Now imagine that idle transaction is sitting on REPEATABLE READ. It has a fixed snapshot from nine hours ago. Vacuum can't clean up any tuple that became dead in the last nine hours, because that snapshot might still want to see it. Your tables bloat. Your indexes bloat. Queries get slower. Disk fills up. And the only fix is to find and kill the long-running transaction, after which autovacuum catches up and life returns to normal.
SELECT
pid,
now() - xact_start AS duration,
state,
query
FROM pg_stat_activity
WHERE xact_start IS NOT NULL
ORDER BY duration DESC;
That's the query you want bookmarked. Run it any time bloat or vacuum behavior is mysterious. Anything in idle in transaction for more than a few minutes is a red flag. Anything for more than an hour is almost certainly the cause of whatever you're debugging.
The other classic offender is replication slots. If you use logical replication or streaming replication with replication slots, an idle or disconnected subscriber holds back the wal_horizon and can hold back the xmin horizon too; same effect, different source. pg_replication_slots tells you who's lagging.

Transaction ID Wraparound: The Other Reason Vacuum Matters
Postgres transaction IDs are 32-bit integers.
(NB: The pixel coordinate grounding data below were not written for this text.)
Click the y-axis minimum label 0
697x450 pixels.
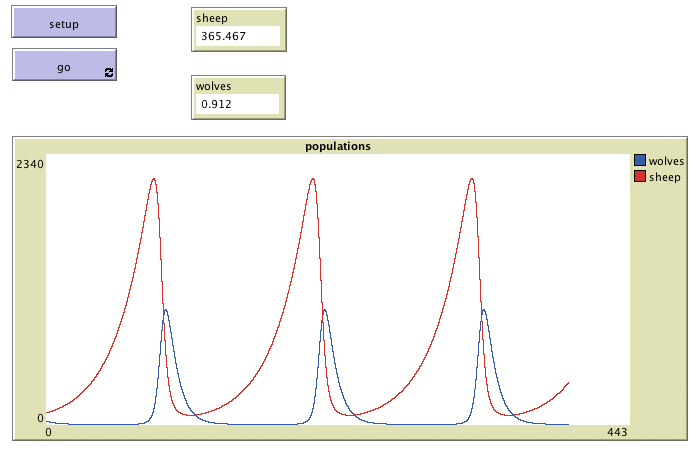(x=40, y=418)
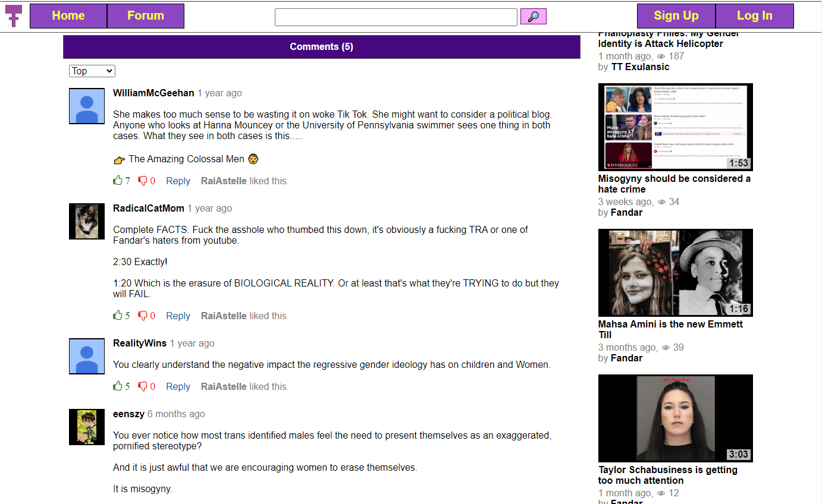
Task: Focus the search input field
Action: [x=396, y=17]
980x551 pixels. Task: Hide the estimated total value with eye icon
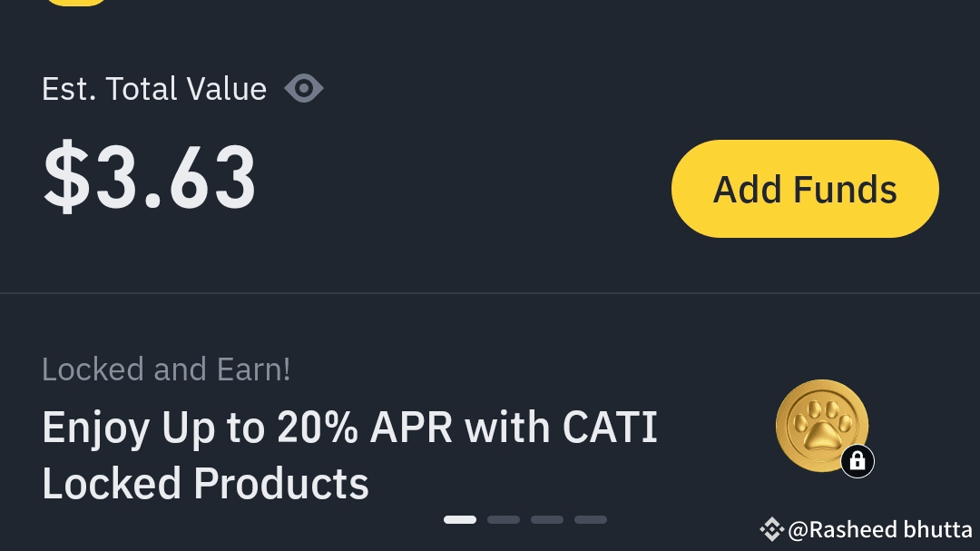pyautogui.click(x=304, y=89)
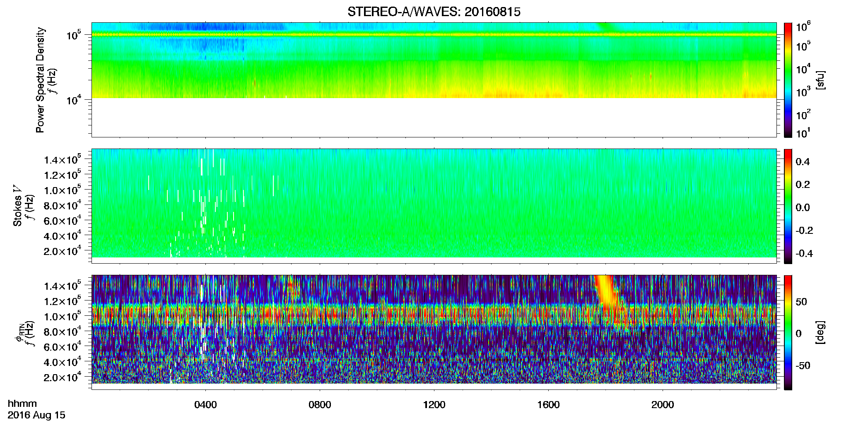Click the 1600 time axis label
The width and height of the screenshot is (868, 447).
coord(548,405)
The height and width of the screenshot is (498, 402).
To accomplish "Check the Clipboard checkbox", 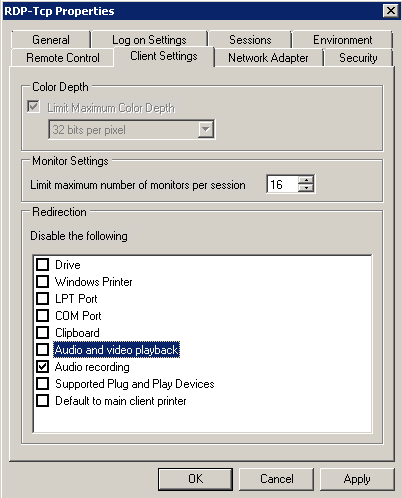I will (x=42, y=333).
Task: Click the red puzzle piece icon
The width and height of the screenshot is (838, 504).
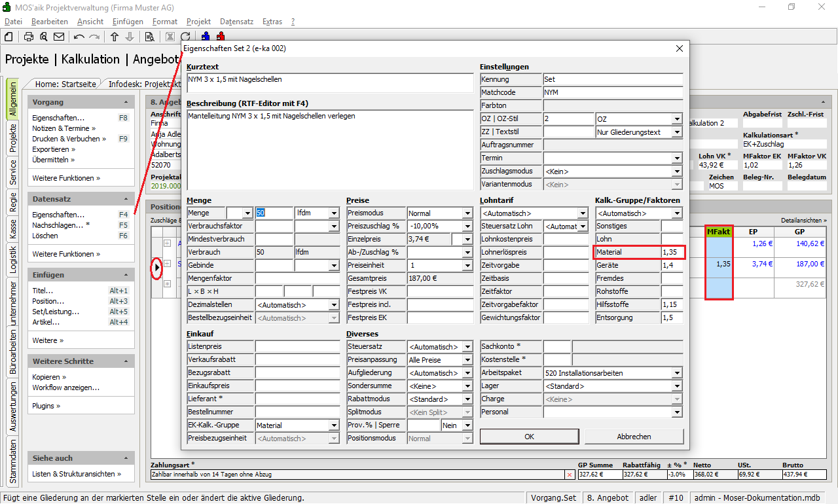Action: pyautogui.click(x=220, y=37)
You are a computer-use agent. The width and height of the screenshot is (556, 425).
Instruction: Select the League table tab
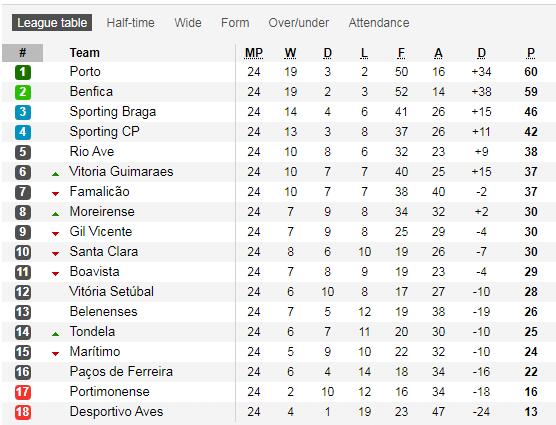click(52, 23)
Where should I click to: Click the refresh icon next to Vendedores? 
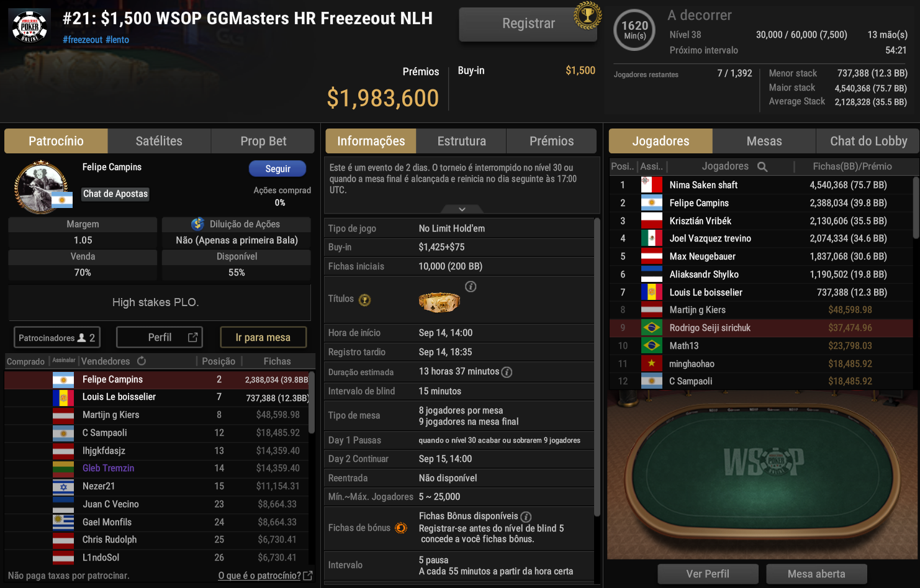pyautogui.click(x=142, y=361)
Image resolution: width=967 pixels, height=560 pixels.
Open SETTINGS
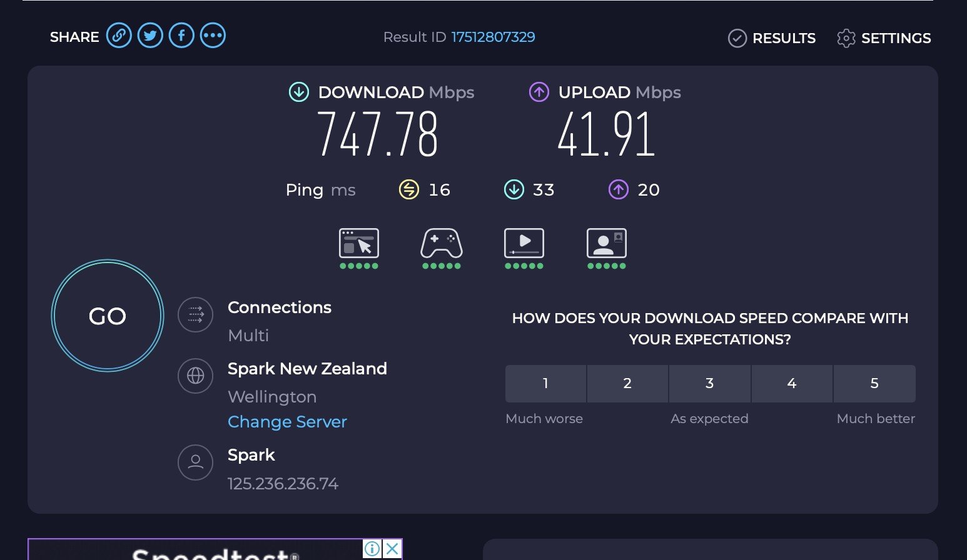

That's about 4 billion of them, and a busy production database can chew through that in months.
When the counter is about to wrap, every existing tuple's xmin would suddenly look "newer" than the new transactions' IDs, and visibility checks would break catastrophically. To prevent that, Postgres reserves part of the xid space and runs a special operation called freezing during vacuum: rows old enough that everyone can see them get their xmin replaced with a special marker that says "this is older than all possible snapshots". Once frozen, a tuple is safe regardless of where the xid counter is.
Autovacuum runs an anti-wraparound vacuum automatically when a table gets close to the danger zone. You don't normally interact with it. The reason it's worth knowing about: anti-wraparound vacuums can't be skipped or canceled, and they run in foreground mode if normal autovacuum hasn't kept up. If you've ever seen a database go briefly unresponsive while a "VACUUM (FREEZE)" runs against your busiest table, that's why. The fix is to tune autovacuum to be aggressive enough that anti-wraparound never has to step in.
SELECT
relname,
age(relfrozenxid) AS xid_age
FROM pg_class
WHERE relkind = 'r'
ORDER BY xid_age DESC
LIMIT 10;
Tables with the highest xid_age are the ones autovacuum hasn't gotten around to freezing recently. If any of them are pushing past 200 million, your autovacuum is falling behind.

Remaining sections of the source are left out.